== Task prompt ==
Please copy the records from their start through the line containing "pyautogui.click(x=24, y=23)", both ends included and nothing after it, keeping the requests as they are and scaling every click coordinate in the answers by 0.7, rounded to whole numbers with halves going up.

== Dataset entries ==
= = =

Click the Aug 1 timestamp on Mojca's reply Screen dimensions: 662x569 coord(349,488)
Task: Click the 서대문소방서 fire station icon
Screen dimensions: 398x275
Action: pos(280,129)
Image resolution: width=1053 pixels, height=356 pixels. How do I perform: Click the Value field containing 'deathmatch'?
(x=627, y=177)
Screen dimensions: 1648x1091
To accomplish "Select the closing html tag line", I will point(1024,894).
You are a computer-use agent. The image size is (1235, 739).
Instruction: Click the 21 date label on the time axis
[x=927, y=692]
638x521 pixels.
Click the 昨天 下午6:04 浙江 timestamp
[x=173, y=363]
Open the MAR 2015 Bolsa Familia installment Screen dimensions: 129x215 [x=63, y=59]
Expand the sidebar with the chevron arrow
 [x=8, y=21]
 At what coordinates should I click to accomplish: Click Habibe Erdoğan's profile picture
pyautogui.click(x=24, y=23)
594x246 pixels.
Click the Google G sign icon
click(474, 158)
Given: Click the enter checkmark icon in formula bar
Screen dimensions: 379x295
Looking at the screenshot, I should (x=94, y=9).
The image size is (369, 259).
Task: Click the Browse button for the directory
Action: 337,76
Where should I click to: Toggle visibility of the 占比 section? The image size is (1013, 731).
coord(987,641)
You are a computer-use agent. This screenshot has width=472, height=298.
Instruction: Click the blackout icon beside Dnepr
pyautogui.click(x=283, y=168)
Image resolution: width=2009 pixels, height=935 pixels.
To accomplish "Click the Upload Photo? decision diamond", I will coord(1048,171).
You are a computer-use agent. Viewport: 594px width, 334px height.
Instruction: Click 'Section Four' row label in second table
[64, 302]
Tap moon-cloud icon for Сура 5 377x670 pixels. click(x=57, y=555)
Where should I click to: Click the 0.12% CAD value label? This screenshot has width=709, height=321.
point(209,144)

= = =

== Written solution ==
Click the Aug 1 timestamp on Mojca's reply Screen dimensions: 662x569 coord(244,342)
Task: Click the 서대문소방서 fire station icon
Screen dimensions: 398x275
Action: pos(196,90)
Image resolution: width=1053 pixels, height=356 pixels. How do I perform: Click the Value field containing 'deathmatch'?
(x=439, y=124)
Screen dimensions: 1648x1091
To accomplish "Select the closing html tag line", I will point(717,626).
You are a computer-use agent. The image size is (1235, 739).
Instruction: Click the 21 date label on the time axis
[x=649, y=484]
638x521 pixels.
Click the 昨天 下午6:04 浙江 timestamp
[x=121, y=254]
Open the MAR 2015 Bolsa Familia installment Screen dimensions: 129x215 [x=44, y=41]
Expand the sidebar with the chevron arrow
 [x=6, y=15]
 At what coordinates should I click to accomplish: Click Habibe Erdoğan's profile picture
pyautogui.click(x=17, y=16)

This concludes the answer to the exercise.